EXERCISE GOAL:
Search the records below for the word "computer". Copy each line where it occurs.
*** Opening EXERCISE INPUT ***
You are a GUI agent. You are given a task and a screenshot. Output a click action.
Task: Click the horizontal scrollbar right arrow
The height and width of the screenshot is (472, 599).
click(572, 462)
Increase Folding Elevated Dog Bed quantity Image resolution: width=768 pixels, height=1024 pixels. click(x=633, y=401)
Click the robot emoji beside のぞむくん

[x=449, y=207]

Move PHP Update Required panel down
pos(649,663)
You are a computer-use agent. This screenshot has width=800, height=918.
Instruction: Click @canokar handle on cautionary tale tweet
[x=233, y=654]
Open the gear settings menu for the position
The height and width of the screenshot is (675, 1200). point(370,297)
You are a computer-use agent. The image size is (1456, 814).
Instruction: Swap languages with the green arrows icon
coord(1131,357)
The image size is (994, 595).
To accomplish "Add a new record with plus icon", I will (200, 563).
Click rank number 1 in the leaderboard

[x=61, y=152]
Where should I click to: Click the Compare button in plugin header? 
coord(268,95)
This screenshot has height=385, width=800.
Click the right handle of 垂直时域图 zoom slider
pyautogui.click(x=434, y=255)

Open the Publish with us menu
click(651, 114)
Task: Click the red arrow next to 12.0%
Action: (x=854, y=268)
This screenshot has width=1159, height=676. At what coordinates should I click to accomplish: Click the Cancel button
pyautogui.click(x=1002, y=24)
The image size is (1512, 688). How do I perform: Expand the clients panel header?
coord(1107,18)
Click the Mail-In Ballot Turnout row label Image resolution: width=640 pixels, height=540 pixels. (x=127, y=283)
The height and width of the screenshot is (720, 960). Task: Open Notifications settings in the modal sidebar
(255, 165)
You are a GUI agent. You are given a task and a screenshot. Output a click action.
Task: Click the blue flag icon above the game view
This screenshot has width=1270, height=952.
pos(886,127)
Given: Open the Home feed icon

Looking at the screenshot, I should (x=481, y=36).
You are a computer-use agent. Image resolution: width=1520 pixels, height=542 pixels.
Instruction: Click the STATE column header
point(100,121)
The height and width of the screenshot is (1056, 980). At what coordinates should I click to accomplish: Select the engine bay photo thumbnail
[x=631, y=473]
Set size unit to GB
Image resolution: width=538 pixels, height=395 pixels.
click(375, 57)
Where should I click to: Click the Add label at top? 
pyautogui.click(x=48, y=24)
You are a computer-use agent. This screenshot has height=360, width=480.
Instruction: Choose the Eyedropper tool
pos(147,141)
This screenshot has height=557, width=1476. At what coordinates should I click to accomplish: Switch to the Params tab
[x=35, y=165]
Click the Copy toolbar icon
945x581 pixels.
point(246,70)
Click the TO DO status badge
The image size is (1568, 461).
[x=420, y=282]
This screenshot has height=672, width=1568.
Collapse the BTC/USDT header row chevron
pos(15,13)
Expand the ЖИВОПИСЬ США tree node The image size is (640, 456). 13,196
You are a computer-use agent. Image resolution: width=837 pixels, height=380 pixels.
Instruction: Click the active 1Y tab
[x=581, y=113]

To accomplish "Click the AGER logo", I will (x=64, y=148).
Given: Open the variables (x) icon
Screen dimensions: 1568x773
*** Closing EXERCISE INPUT ***
RESPONSE:
You are a computer-use agent. This screenshot has width=800, height=918.
You are a computer-use agent. The image size is (1456, 814).
You are a computer-use agent. Image resolution: width=1520 pixels, height=542 pixels.
You are a computer-use agent. This screenshot has height=360, width=480.
You are a computer-use agent. Image resolution: width=837 pixels, height=380 pixels.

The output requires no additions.